A sample quarterly burn-down dashboard

Engineering organisations that track technical debt seriously publish a quarterly burn-down chart inside the engineering all-hands deck: total debt at start of quarter, debt retired during the quarter, debt added during the quarter (new findings from audits, new violations introduced by new features), debt at end of quarter. The accessibility-debt dashboard mirrors this exactly. The headline metric is total weighted severity — the sum of base-times-visit-rate-times-impact-tier across every open finding, on a 0-to-10 normalised scale aggregated up to a single portfolio number. A useful secondary metric is severity-per-thousand-pageviews, which controls for product growth: a dashboard that shows weighted severity falling while pageviews grow is a sign that the team is paying debt down faster than it is being introduced.

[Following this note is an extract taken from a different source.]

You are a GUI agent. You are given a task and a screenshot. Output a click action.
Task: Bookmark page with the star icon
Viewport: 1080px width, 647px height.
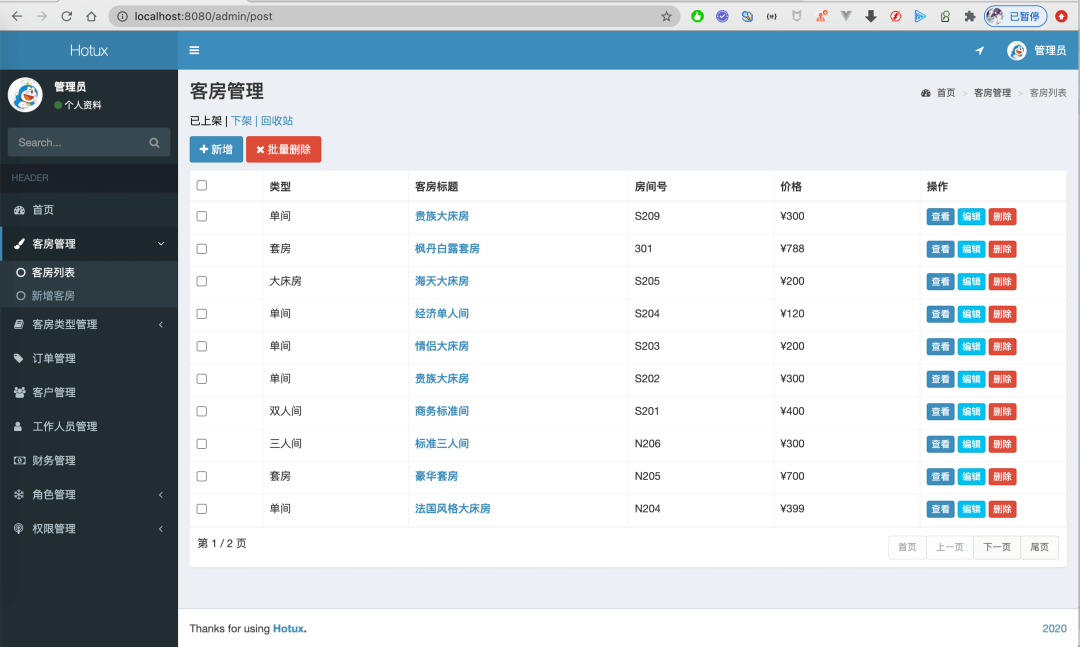[x=667, y=16]
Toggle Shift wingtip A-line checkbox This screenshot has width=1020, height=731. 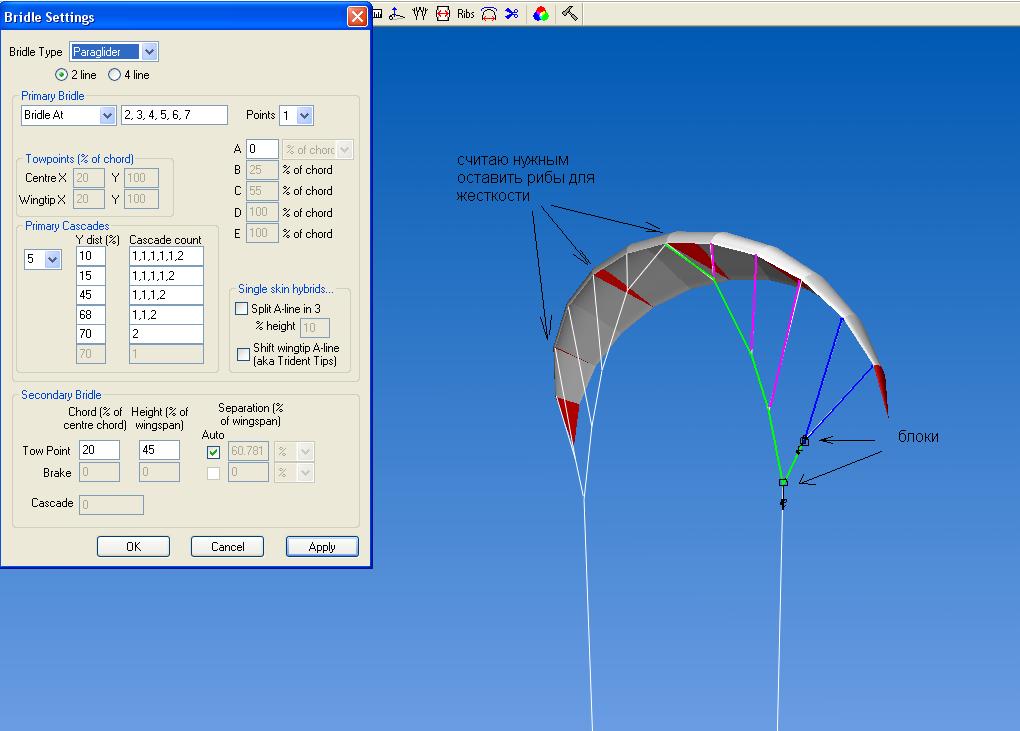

The dashboard’s other panels follow directly from the portfolio slices. Top 10 components by debt, with current severity and engineer-day estimate, plus a “fixed this quarter” annotation on components that moved off the list. Debt by WCAG pillar, as a stacked bar showing the Perceivable/Operable/Understandable/Robust mix and how it has shifted across the last four quarters. Debt added this quarter, broken out by whether the addition came from a new audit finding (existing latent debt that was discovered) or from a new violation introduced in a feature shipped during the quarter — that second number is the one that tells leadership whether the team’s design review and shift-left tooling are working. Forecast burn-down, projecting current-quarter velocity forward to estimate when total severity reaches a target threshold (typically the score at which the largest open enforcement risks are mitigated and the next round of procurement questionnaires can be answered with no caveat).

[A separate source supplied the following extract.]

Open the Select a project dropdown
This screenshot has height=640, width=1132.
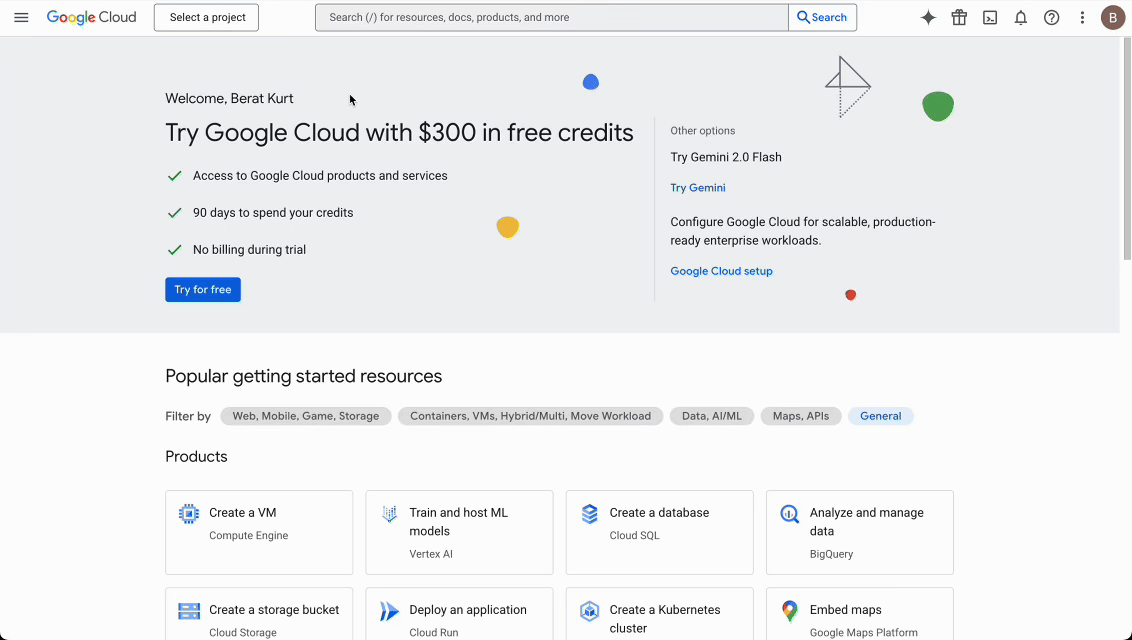tap(206, 17)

The dashboard is consciously boring. It looks like every other engineering dashboard a VP of engineering already reads — same axes, same conventions, same quarterly cadence. That is the point. Accessibility debt has historically lived outside the engineering scorecard because it lacked a representation engineering leaders could read at a glance. Putting it on the same dashboard, in the same shape, with the same severity-by-likelihood logic the rest of the engineering function already uses, removes the cognitive overhead of treating accessibility as a special case. It becomes one more category of engineering risk that gets measured, traded off, and burnt down on a schedule — which is what it has always been.

Final thoughts

The framework above does not change what counts as an accessibility failure. WCAG defines that. It does not change which users are affected, or what the law requires. The regulatory map already defines that. What it changes is the shape of the information passed from auditors to engineering leaders. Accessibility findings that arrive as PDF audit reports get re-cast as Jira tickets with severity scores, cost estimates, and component tags — the same shape every other engineering risk arrives in. Triage becomes possible. Burn-down becomes measurable. Quarterly investment becomes a number the VP of engineering can defend in the budget conversation.

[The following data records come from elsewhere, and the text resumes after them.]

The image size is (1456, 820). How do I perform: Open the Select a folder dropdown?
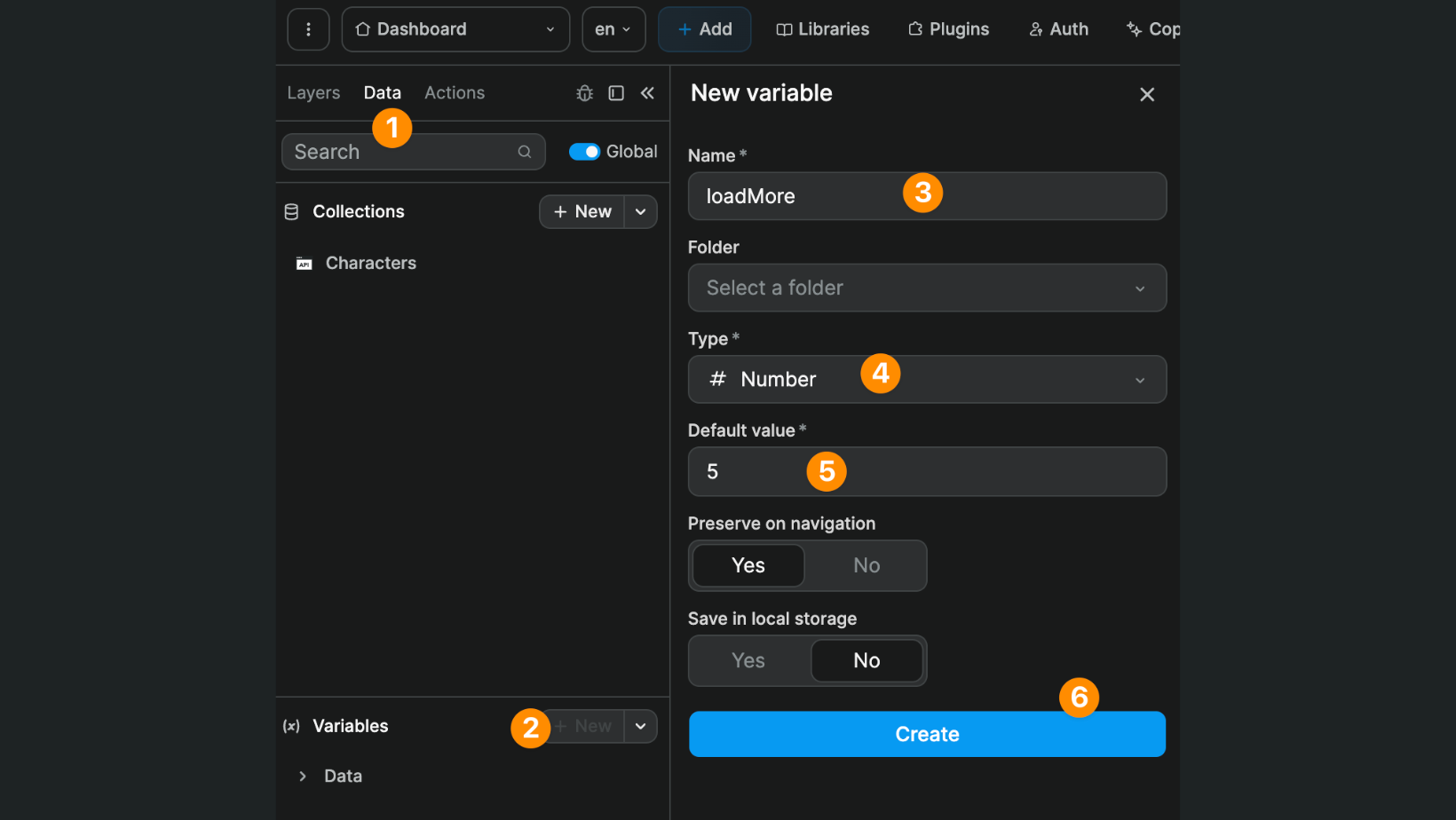[x=927, y=288]
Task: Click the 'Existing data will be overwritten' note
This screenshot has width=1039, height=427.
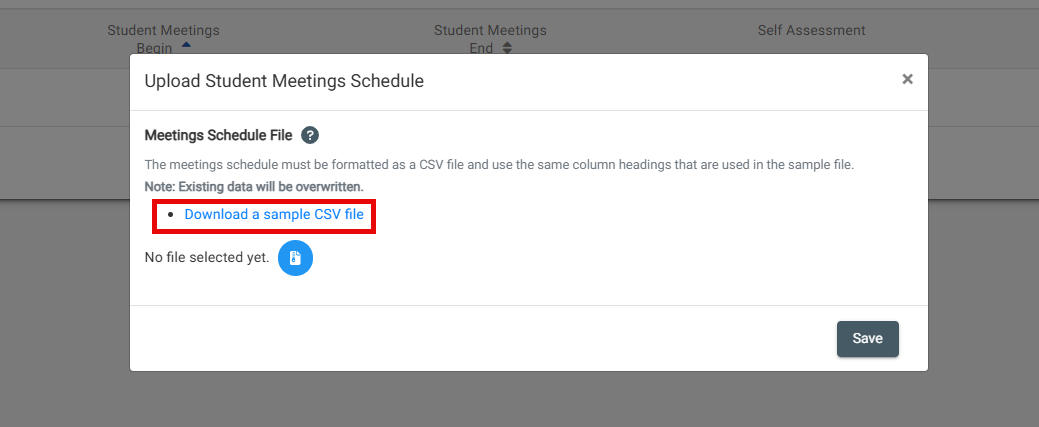Action: coord(254,187)
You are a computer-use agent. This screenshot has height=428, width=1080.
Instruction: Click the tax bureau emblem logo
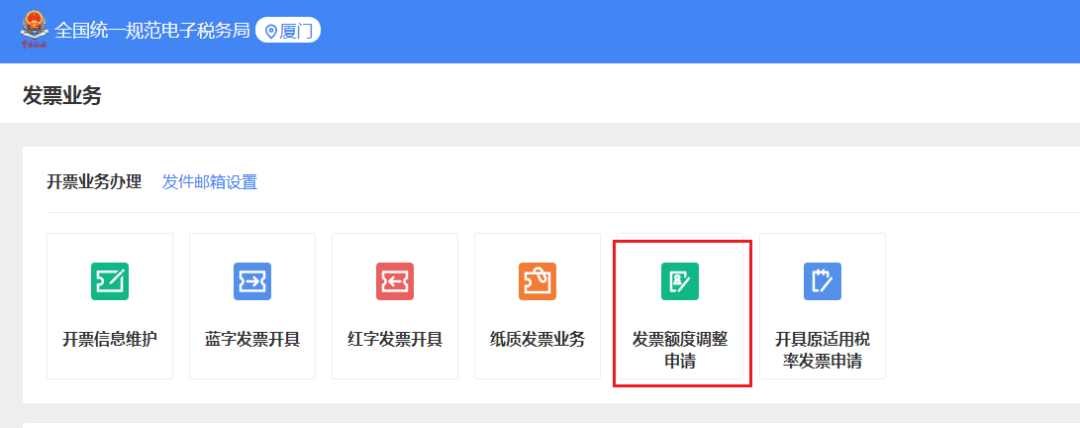[x=34, y=30]
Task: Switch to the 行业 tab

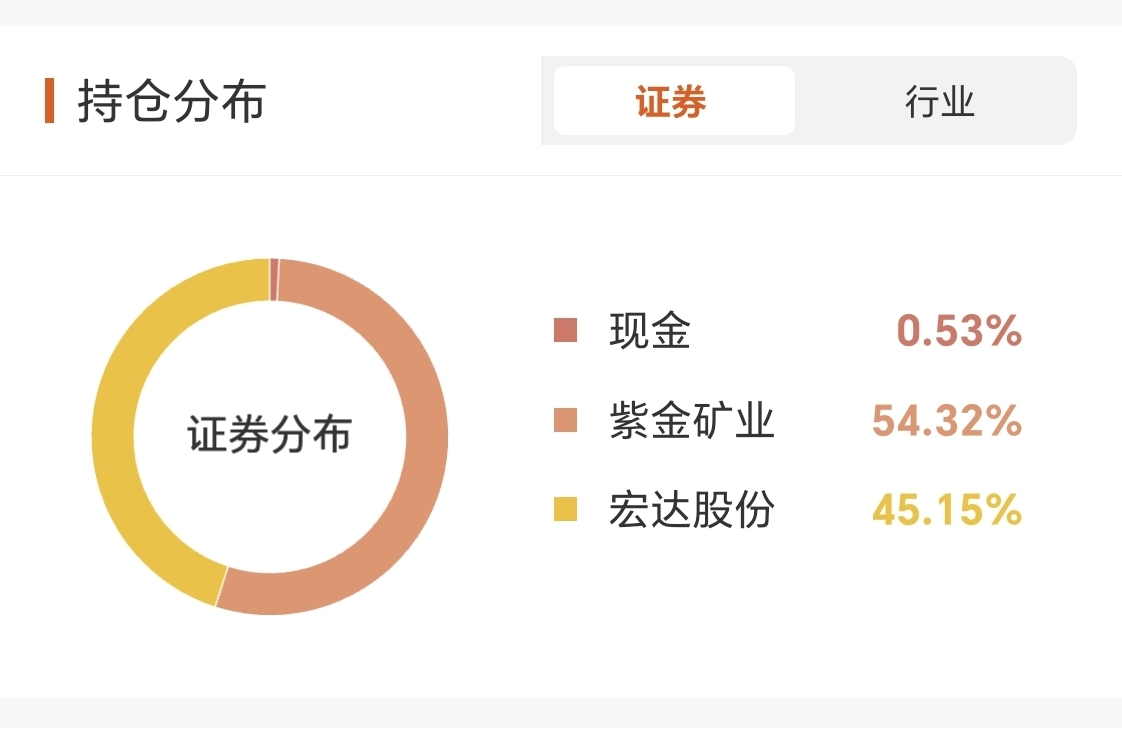Action: pyautogui.click(x=939, y=101)
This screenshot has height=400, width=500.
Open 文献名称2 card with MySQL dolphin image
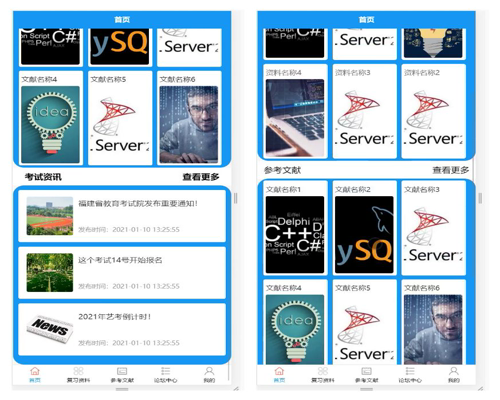(x=364, y=228)
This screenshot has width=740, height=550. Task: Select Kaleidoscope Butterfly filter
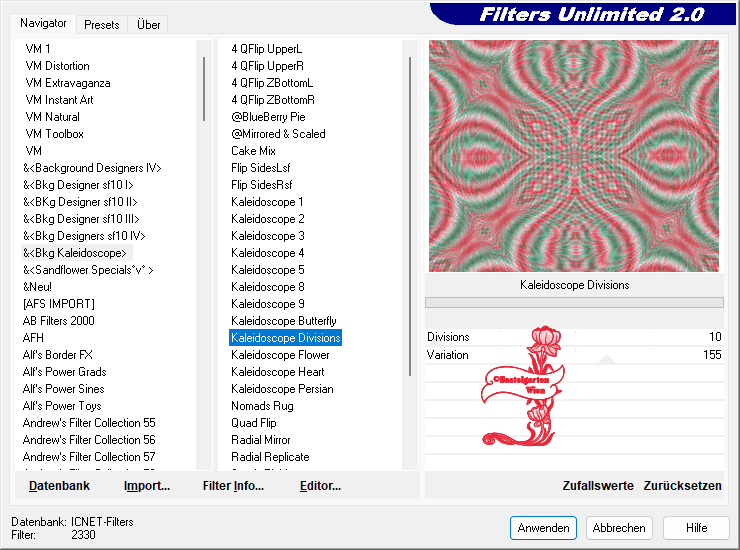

There is a softer effect too. Engineering teams are good at maintaining things they can measure and bad at maintaining things they cannot. Accessibility has spent two decades sitting just outside the measurement boundary — described in WCAG language, audited in compliance language, but never folded into the engineering-debt language that drives quarterly decisions. The cost of that exclusion is visible in every audit report that lands on a director’s desk and produces a single all-hands sprint of frantic remediation followed by another twelve months of regression. The fix is not more audits. The fix is putting accessibility on the same ledger as the rest of the engineering work, with the same severity math, the same cost estimator, and the same quarterly cadence. Engineering leaders who do this stop being surprised by the next audit. The audit becomes confirmation of what the dashboard already showed.